A SUNY grant supports Oswego faculty and students studying how to more accurately detect COVID-19 and mutating strains of the virus. Moreover, they will use what they learn to inform and train researchers across SUNY and elsewhere.
"We are currently working on developing better techniques to detect COVID-19 since it's a burning topic right now," said junior biochemistry major Vikrant Jandev.
Chemistry faculty member Julia Koeppe and some of her students previously worked in COVID-research, including at a boot camp last summer at Rutgers University. The opportunity to give students a role in such important research provided both learning experiences and value to greater society.
"We were teaching students about the evolution of the virus by this sequence alignment and then looking at the structure of a particular protein from the virus and how mutations in that protein might affect structure and function," Koeppe explained of the ongoing work in the college's Shineman Center laboratories.
"What I'm looking for right now are multiple mutations and the primers that we are using," said junior biochemistry major Angela Wu. "Towards the end, we could maybe check to see how the natural mutations might affect primer binding."
"We're going to implement it in our lab and you end up teaching lab techniques so that everybody can implement it and use the technique and have better detection of the virus," Jandev said. That includes the students helping teach their fellow students, and the team developing a process and users' manual they are making available to other SUNY schools and interested researchers.
SUNY support
In December, Chancellor Jim Malatras announced awards from the SUNY Prepare Innovation and Internship Program, which supported 12 teams of SUNY students and faculty across seven campuses with up to $10,000 in seed funding to conduct further research on their proposals. The program is designed to provide real life, hands-on applied learning experiences for students, which involves them in the creation of pandemic-related solutions.
The COVID-19 challenge "provides a real-life testing lab for our aspiring student researchers and entrepreneurs who are driven to create innovative solutions," Malatras said. "And, who better to work with than other esteemed faculty, whose collective work from multiple disciplines will give our students the benefit of their experience, expertise, and collaboration. SUNY has been at the forefront during this health crisis, producing PPE, developing ventilators, creating effective COVID testing and more, and with this seed funding, we are offering additional resources for these student-faculty teams to build on their work.”

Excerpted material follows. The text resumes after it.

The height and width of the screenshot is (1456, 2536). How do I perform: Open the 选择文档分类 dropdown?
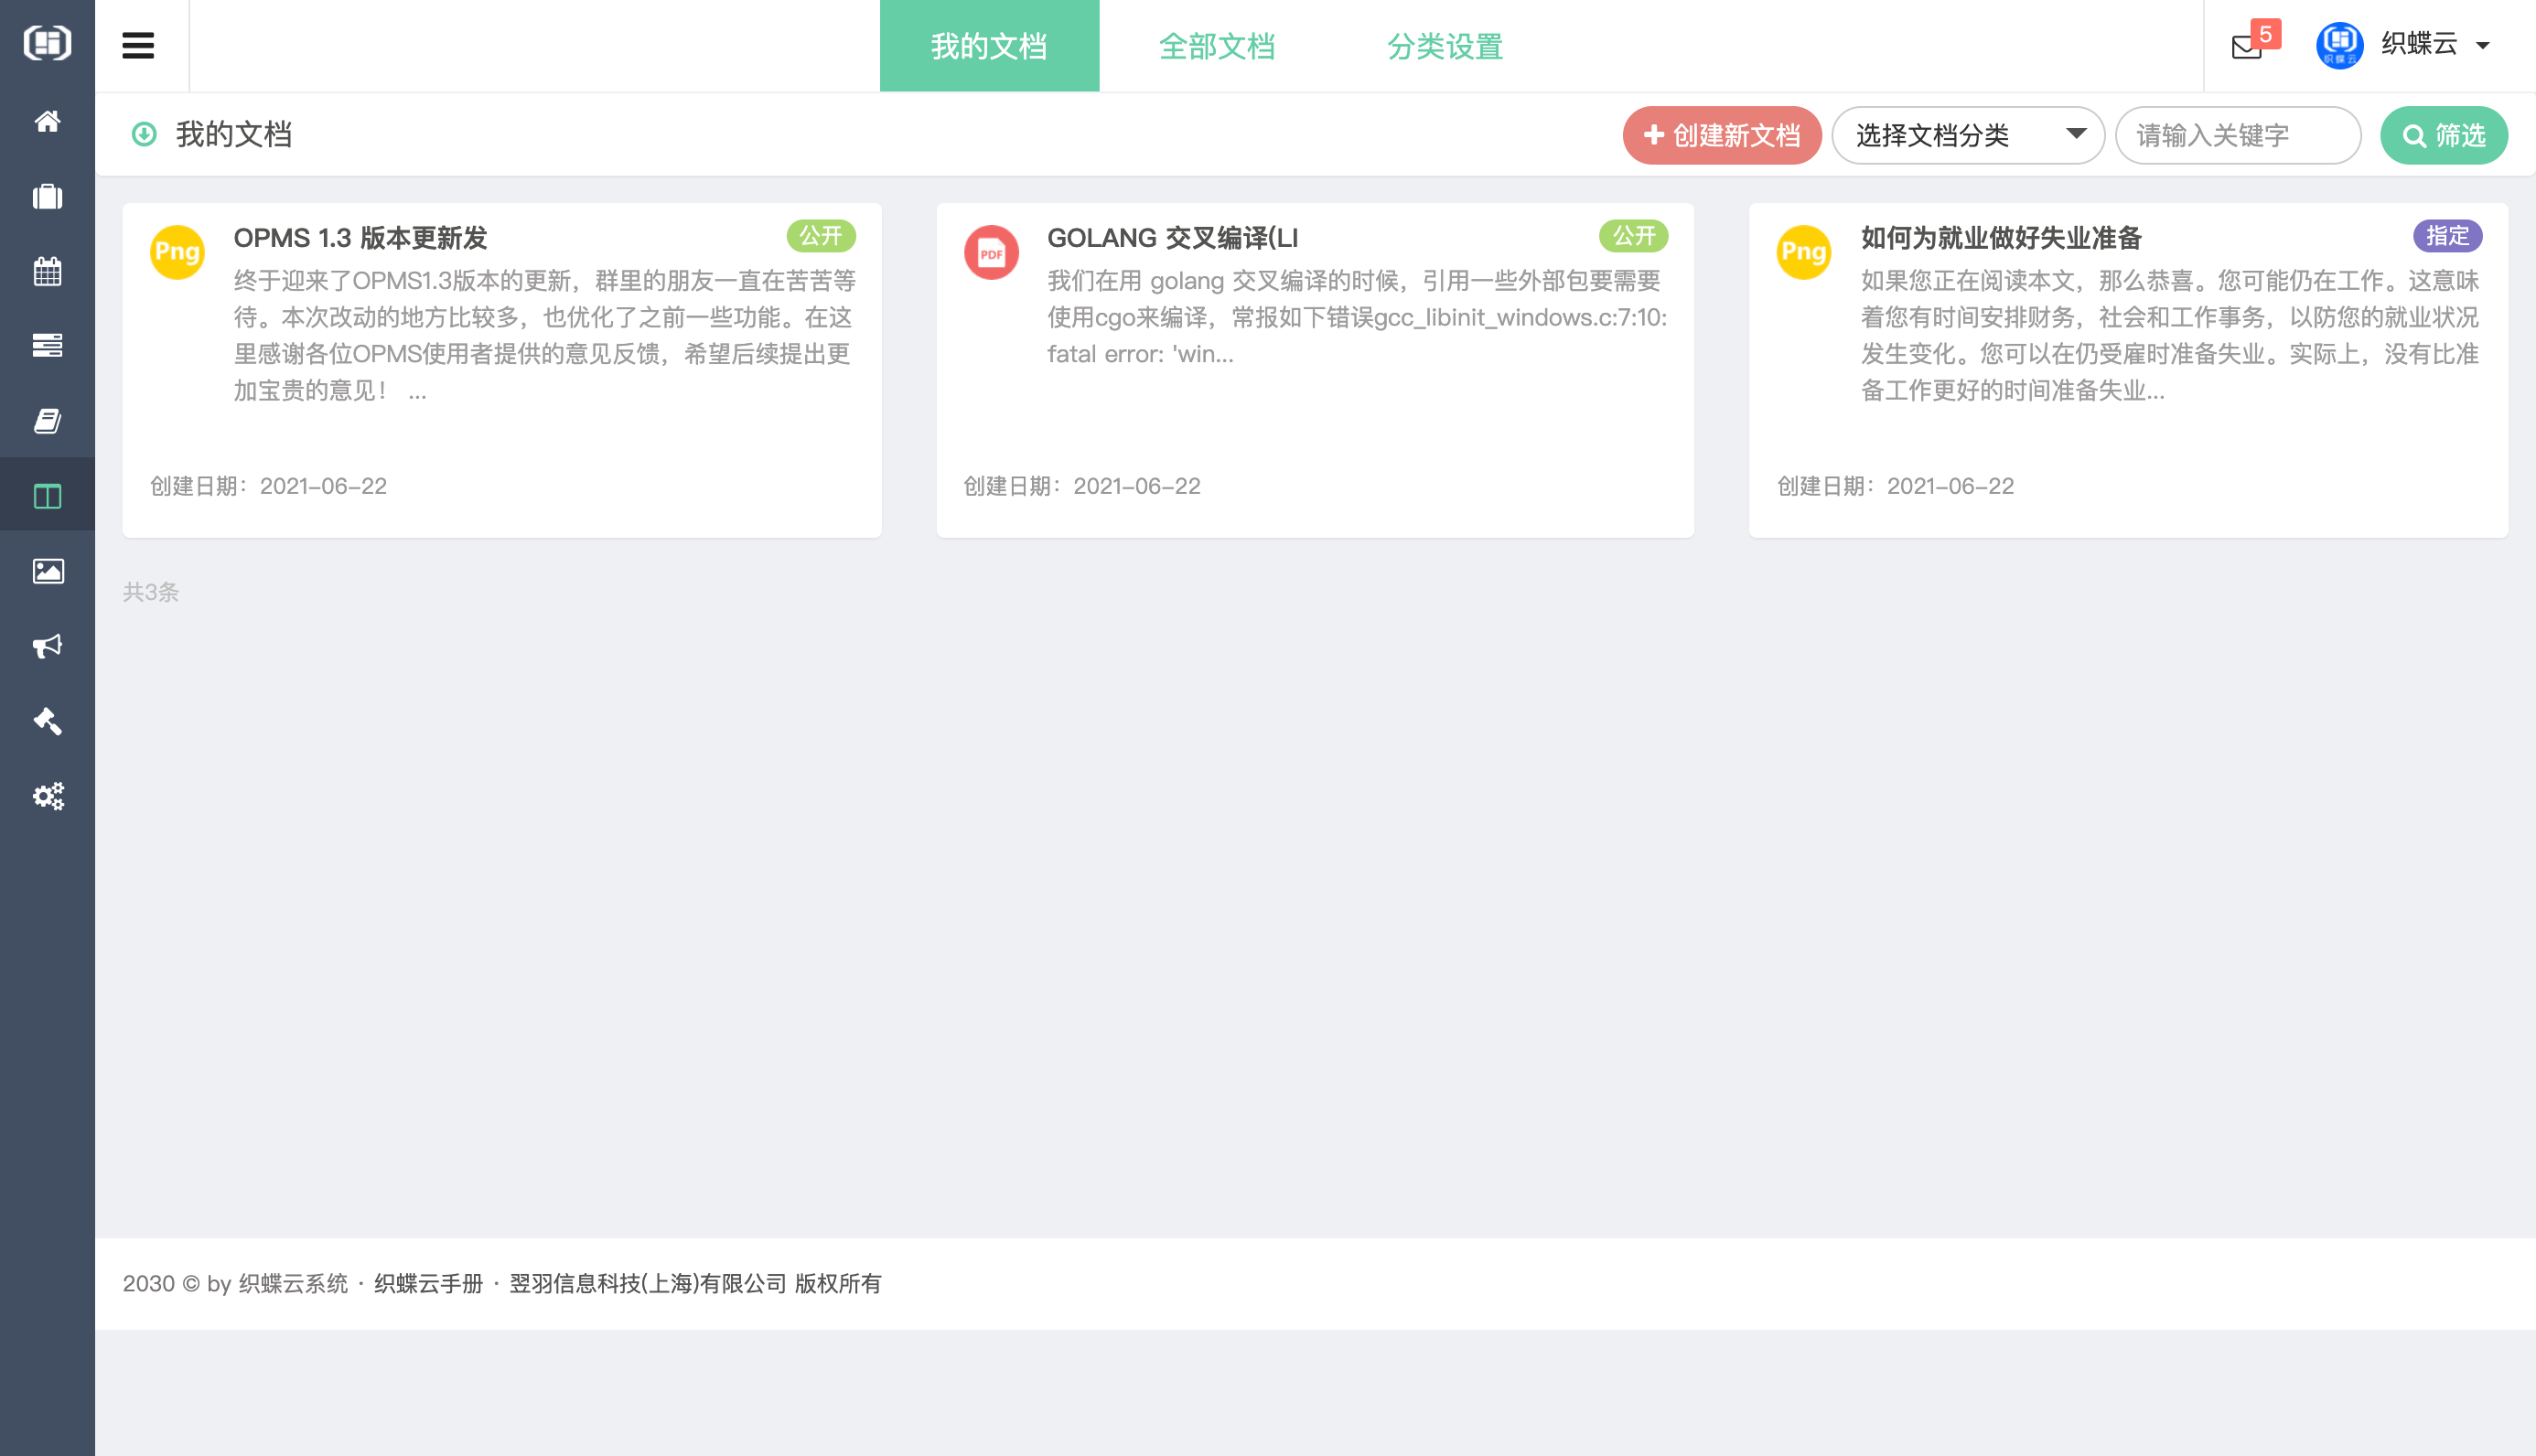(1967, 135)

"The SUNY grant will support the important work of Oswego Professors Bendinskas and Koeppe in recognizing the continuous mutation of the COVID-19, SARS-CoV-2 virus and the need for our detection methods of the virus to evolve," President Deborah F. Stanley noted.
"The grant will also provide the opportunity for two undergraduate students to engage in innovative research, highlighting the continuing efforts by SUNY Oswego to provide high impact learning experiences and faculty mentoring to our students," Stanley added. "Professors Bendinskas and Koeppe have significant experience working with students in this way and we look forward to seeing this study progress."
Learning laboratory
"The primary objective is to get students to know how we can do it," said chemistry professor Kestas Bendinskas. "And in our laboratories, we can do both. We can do antibody tests by analyzers, but we also have an instrument that allows us primary detection or the virus and technique is called RTPCR. So we have that instrument as well and the Molecular Monitoring Biochemistry Center in Shineman."
"COVID too is recent news," Wu noted. "There hasn't really been like a clear direction we could go down. So I'm also learning on my feet."
"We are evolving the techniques so that we can have a better detection and better reliable results," Jandev said.
Wu called Bendiskas and Koeppe "great professors" who have helped the student researchers learn and grow inside and outside the classroom.
"They are really good at teaching," Wu said. "Biochemistry itself is a really interesting course. And as a whole, the major itself is also pretty cool."